Conférence Lianes et Cannibales : pour une philosophie et une épistémologie de la rencontre

Date : 08 mai 2025

Lianes et Cannibales : pour une philosophie et une épistémologie de la rencontre

Conférence donnée dans le cadre du 92e Congrès de l’ACFAS (colloque Au cœur des perspectives décoloniales : déconstruction de la recherche et propositions de co-construction inter/trans/disciplinaires pour plus de justice épistémique)

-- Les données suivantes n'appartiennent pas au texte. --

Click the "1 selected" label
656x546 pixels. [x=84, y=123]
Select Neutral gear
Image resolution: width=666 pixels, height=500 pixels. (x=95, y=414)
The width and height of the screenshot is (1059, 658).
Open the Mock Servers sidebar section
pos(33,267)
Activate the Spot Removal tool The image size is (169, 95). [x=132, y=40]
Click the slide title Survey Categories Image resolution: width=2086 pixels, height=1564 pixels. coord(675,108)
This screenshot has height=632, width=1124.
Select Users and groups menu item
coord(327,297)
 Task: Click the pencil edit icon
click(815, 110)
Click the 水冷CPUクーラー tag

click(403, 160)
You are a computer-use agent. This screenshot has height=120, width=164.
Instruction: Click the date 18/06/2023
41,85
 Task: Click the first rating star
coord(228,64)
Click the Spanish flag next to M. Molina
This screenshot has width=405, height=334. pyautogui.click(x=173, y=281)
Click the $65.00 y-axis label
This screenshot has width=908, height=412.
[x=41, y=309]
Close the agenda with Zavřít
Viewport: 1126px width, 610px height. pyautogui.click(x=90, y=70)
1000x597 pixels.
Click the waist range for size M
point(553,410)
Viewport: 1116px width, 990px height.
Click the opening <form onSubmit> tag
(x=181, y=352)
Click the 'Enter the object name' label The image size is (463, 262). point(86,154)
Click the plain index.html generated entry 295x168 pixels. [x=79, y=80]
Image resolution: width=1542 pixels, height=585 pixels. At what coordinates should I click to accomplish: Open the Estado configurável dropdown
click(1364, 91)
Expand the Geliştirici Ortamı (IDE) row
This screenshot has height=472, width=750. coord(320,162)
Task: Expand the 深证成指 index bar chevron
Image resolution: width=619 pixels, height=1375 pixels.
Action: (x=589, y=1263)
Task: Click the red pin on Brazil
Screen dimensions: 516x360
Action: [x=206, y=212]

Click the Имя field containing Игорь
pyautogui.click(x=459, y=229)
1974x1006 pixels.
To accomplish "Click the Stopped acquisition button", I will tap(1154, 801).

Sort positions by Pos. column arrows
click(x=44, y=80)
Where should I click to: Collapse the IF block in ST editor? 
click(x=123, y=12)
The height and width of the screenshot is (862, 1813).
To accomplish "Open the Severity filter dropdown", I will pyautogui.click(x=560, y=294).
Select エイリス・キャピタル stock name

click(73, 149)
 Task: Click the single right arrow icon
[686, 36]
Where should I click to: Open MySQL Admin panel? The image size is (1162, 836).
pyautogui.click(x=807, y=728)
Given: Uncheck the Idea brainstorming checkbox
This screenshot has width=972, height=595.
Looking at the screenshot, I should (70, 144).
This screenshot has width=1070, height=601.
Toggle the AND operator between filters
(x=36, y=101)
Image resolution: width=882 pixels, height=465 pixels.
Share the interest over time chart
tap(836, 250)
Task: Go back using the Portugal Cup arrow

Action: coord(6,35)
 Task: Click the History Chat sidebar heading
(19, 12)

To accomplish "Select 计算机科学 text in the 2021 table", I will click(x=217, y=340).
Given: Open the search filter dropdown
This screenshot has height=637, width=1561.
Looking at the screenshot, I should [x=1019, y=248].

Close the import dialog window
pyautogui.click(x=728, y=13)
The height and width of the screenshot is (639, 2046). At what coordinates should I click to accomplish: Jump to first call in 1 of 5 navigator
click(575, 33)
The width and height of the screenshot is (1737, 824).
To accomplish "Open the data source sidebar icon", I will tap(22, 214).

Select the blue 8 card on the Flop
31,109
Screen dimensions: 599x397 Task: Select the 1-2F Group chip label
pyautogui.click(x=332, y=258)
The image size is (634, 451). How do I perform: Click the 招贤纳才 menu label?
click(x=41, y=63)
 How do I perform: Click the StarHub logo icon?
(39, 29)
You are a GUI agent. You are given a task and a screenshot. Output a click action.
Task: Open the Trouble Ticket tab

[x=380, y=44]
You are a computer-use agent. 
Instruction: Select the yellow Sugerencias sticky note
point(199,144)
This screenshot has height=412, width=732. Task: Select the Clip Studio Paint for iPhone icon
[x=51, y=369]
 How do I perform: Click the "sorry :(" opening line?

Montréal, jeudi 8 mai 2025, 13h20

https://www.acfas.ca/evenements/congres/programme/92/600/649/c 

Les approches décoloniales ont fait leur entrée au sein de la philosophie occidentale, non sans tensions car elles interpellent fortement une assise idéologique reposant sur l’image d’un « miracle grec » comme seule fondation de la philosophie, sur l’idée d’un monopole occidental de la pensée rationnelle, et sur le primat absolu de l’universel humain tel que formulé par la philosophie des Lumières. Nous rappellerons comment la déconstruction de ces savoirs colonialisés, tout en s’avérant nécessaires à l’établissement d’une forme de justice épistémique, rencontre elle-même ses propres difficultés, telles que le montrent les questions du traditionnalisme, de l’ethno-philosophie (Houtoundji, 1977) ou de l’identitarisme. Pour les surmonter, nous proposerons de revenir sur une anthropologie des « branchements » (Amselle, 2001) montrant la puissance des liens, des rencontres, des créolisations dans le parcours des sociétés humaines, à l’instar du lyannaj antillais (Touam Bona). Un exemple philosophique célèbre (Montaigne et les « Cannibales ») illustrera cette méthode de recherche axée sur l’épistémologie de la rencontre et combinant l’anthropophagie culturelle (O. De Andrade, 1928) et la recherche pluriverselle d’une humanité commune. En somme, nous réfléchirons à une histoire dialogique des pratiques philosophiques, délivrées de l’enfermement dans des sources monologiques. Il ne s’agit donc pas de se contenter d’affirmer le « droit de chacun à s’exprimer » mais de nous permettre de « nous réunir [en donnant] à ce autour de quoi nous nous réunissons le pouvoir de nous toucher, de nous forcer à sentir et à penser » (Starhawk & Stengers, 2019).